Etiez-vous prédestiné à devenir pâtissier-chocolatier?

Non, car on ne l’est pas du tout dans la famille et ma mère n’est d’ailleurs pas très bonne cuisinière. Je n’oublierai jamais que quand je me suis lancé dans le monde de la pâtisserie et du chocolat, ma maman m’a dit que je choisissais un métier facile car, à l’époque, c’était l’enseignement  » de la dernière chance « . A 14 ans, j’ai commencé mes études au Ceria (Centre d’Enseignement et de recherches des industries alimentaires et chimiques) et j’ai trouvé ça fantastique! L’univers de la pâtisserie est fascinant car en mélangeant différents ingrédients, hop, un gâteau apparaît comme par magie!

Vous êtes un chocolatier engagé. C’est-à-dire?

Je travaille en direct avec cinq planteurs via une charte d’engagement: une rémunération convenable du producteur, pas de glyphosate, pas de travail d’enfants. Il faut savoir que, dans le monde, deux millions d’enfants travaillent dans les plantations de cacao, un vrai problème!

Rencontre avec Pierre Marcolini :
© Nicolas Buisson

On vous qualifie de chocolatier haute couture et de luxe...

A partir du moment où vous êtes détenteur du savoir-faire et du geste, vous êtes dans un code de luxe. On essaye effectivement de faire des pièces uniques. Mais je suis plus un chocolatier de dégustation. Je fais une tablette selon ma sensibilité, avec des arômes, en essayant de reproduire ce que j’ai goûté dans les plantations.

Comment avez-vous vécu le confinement?

C’était l’occasion de remettre à plat l’ensemble de nos produits, d’améliorer certaines recettes, comme, par exemple, remplacer les colorants naturels de nos pralines coeurs par des poudres de fruits lyophilisés. Par ailleurs, on a lancé notre projet de biscuiterie avec des Kumo (nuage en japonais), mes macarons à moi, sans gluten. Un régal! Par ailleurs, on a réfléchi à amplifier l’expérience de la boutique pour le client: notre personnel est déjà formé mais on veut en faire des experts de cacao capables d’expliquer le pourquoi, le comment, d’une tablette... Le confinement a permis une sorte de remise en question.

D’autres projets pour les années à venir?

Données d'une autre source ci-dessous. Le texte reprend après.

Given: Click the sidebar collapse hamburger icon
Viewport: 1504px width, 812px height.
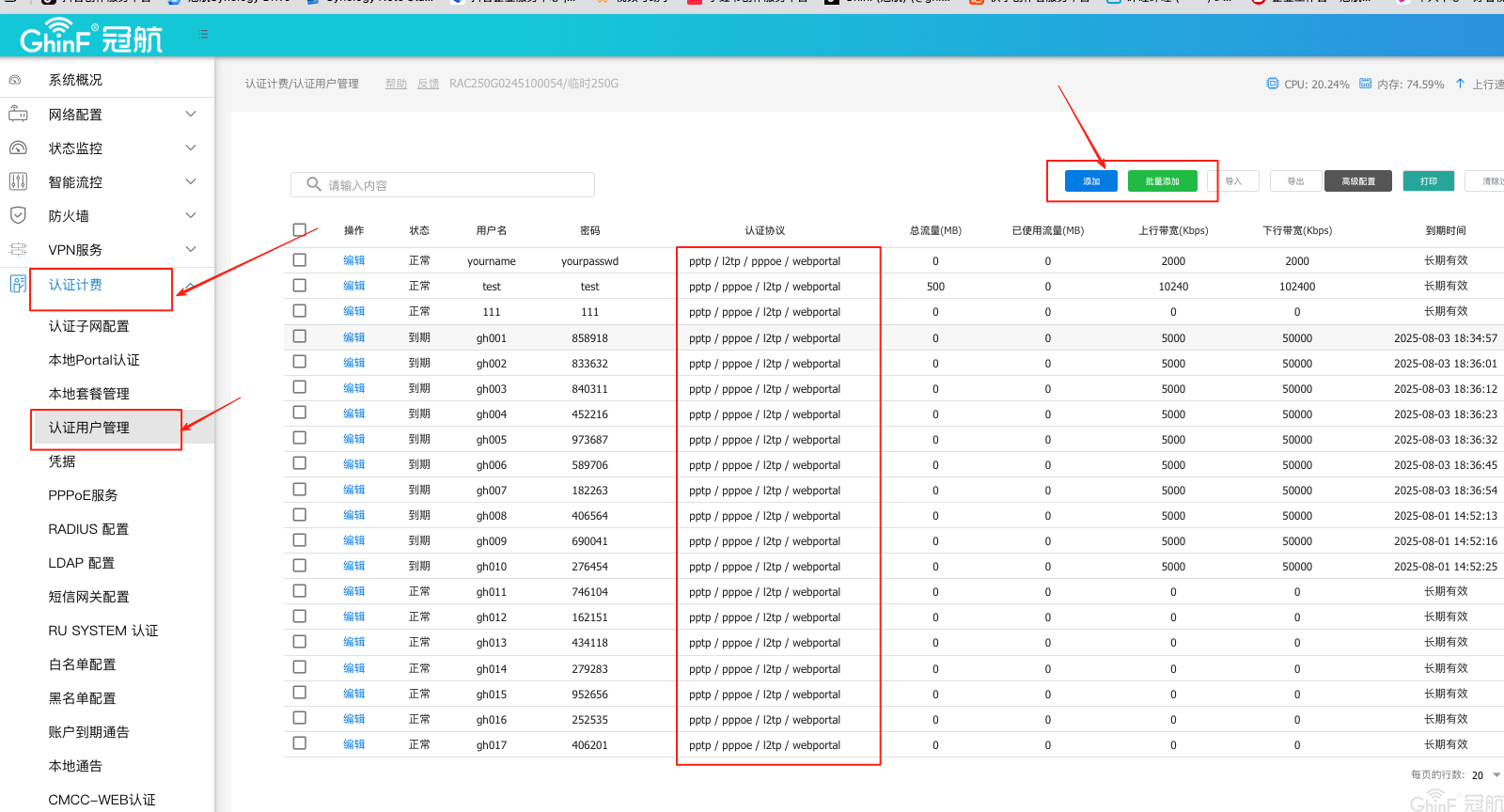Looking at the screenshot, I should click(204, 34).
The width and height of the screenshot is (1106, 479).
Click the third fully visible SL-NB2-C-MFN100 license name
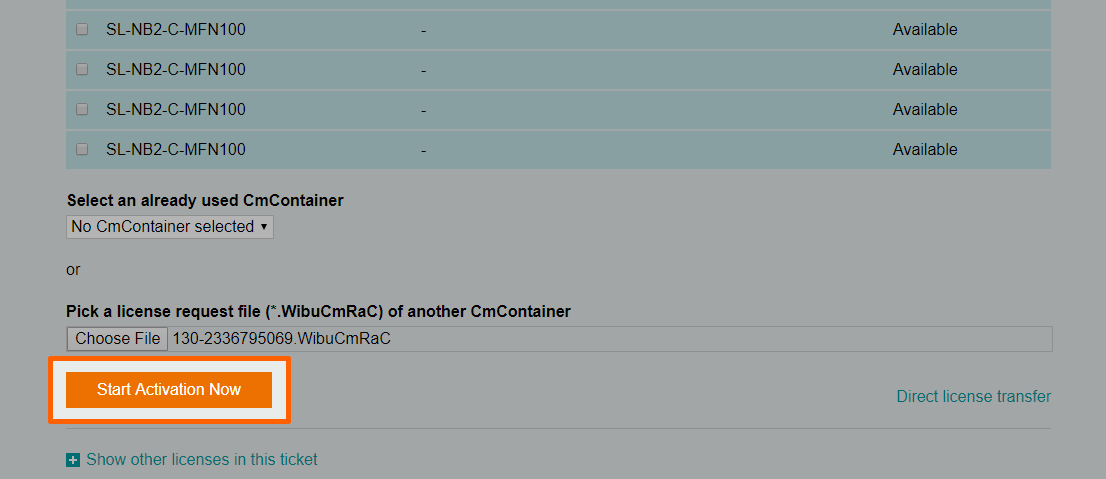click(176, 110)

Continuer de façon raisonnée à ouvrir des boutiques dans le monde et, un jour, si j’ai le temps, l’énergie et les moyens, ouvrir une école internationale du chocolat. Bruxelles, ville multiculturelle, est l’endroit rêvé pour lancer cette école d’excellence où les cours seraient donnés par des personnes venant du monde entier. ça me plairait vraiment beaucoup de transmettre ma passion et mon expérience.

Vous êtes amené à savourer vos douceurs... Comment gardez-vous la ligne?

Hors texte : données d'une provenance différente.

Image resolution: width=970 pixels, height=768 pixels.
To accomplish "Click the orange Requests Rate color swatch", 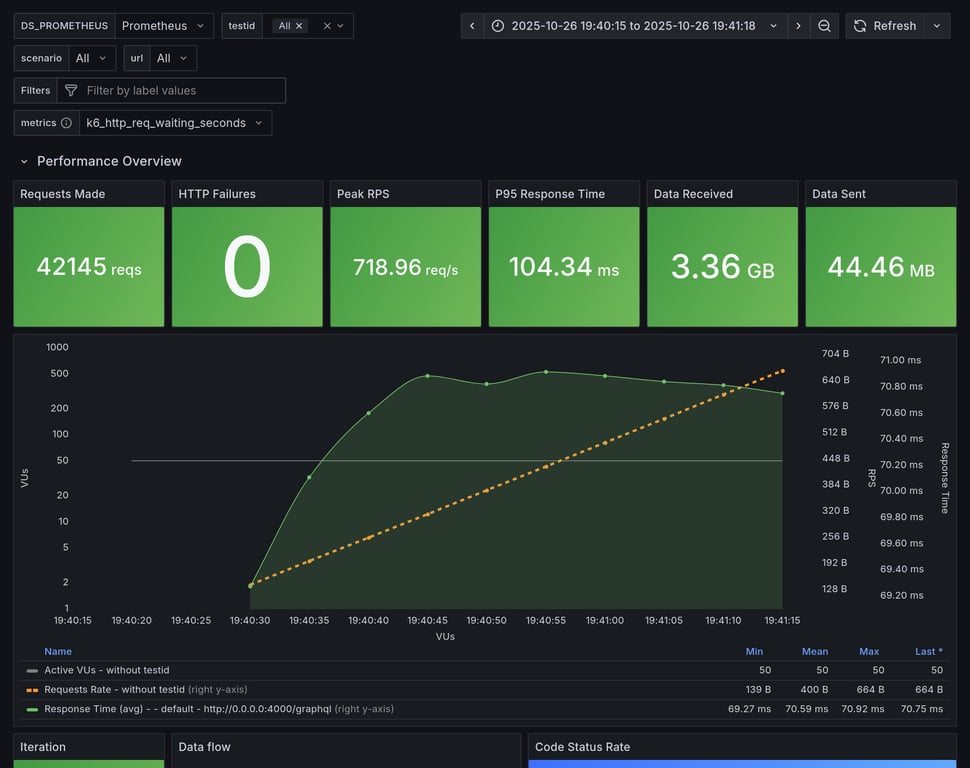I will [x=32, y=689].
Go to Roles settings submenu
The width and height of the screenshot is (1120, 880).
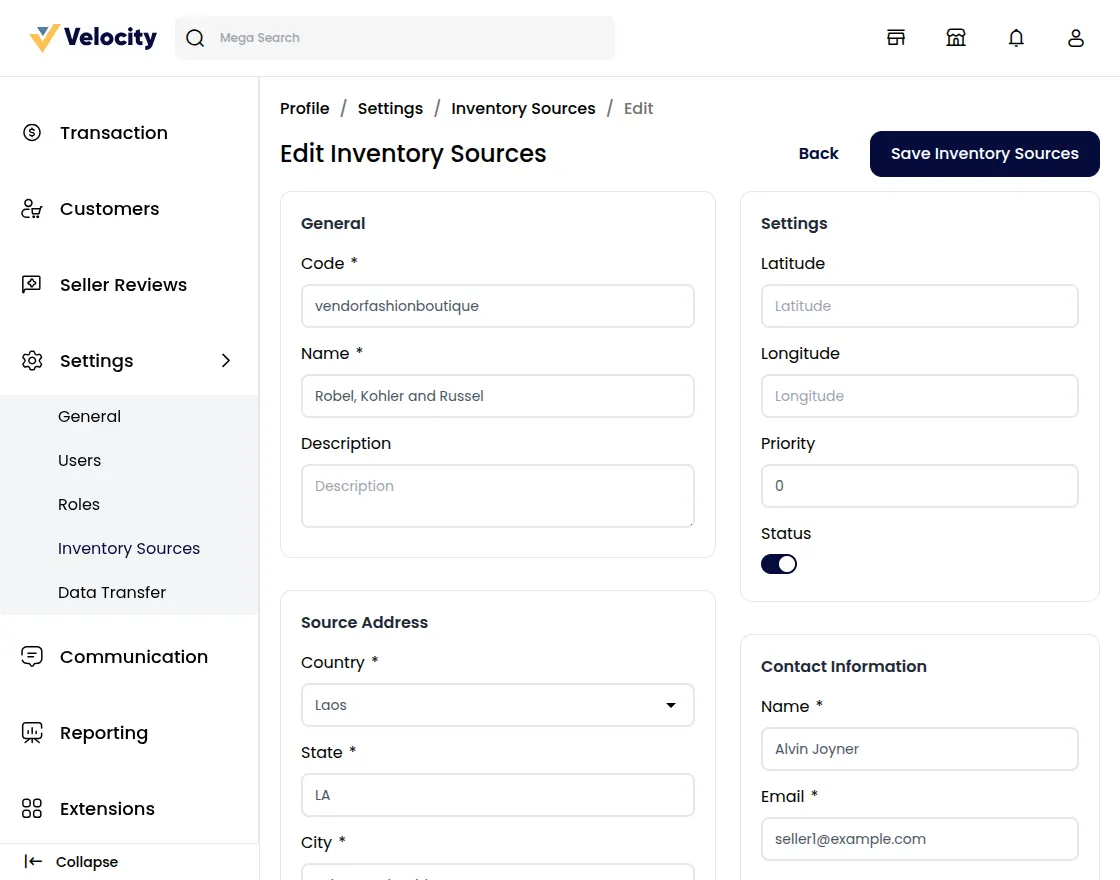tap(79, 504)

Oui, je goûte quotidiennement au moins 50 grammes de chocolats, en matinée car les papilles sont encore neutres et donc la dégustation meilleure. Je ne grossis pas trop peut-être du fait qu’on travaille avec des matières premières nobles, qui ne se fixent pas forcément. En quarante ans de carrière, j’ai quand même pris plusieurs kilos de bons chocolats! Sinon, je fais un peu de golf...

Vous cuisinez à la maison?

Oui, j’adore réfléchir au menu et aller au marché. Je cuisine pour ma famille ou mes amis, des recettes simples avec beaucoup de conviction. Je me débrouille notamment pour un poulet à l’estragon ou des Saint-Jacques aux chicons et jus d’orange ou des pâtes évidemment en raison de mes origines italiennes. On ne s’ennuie pas!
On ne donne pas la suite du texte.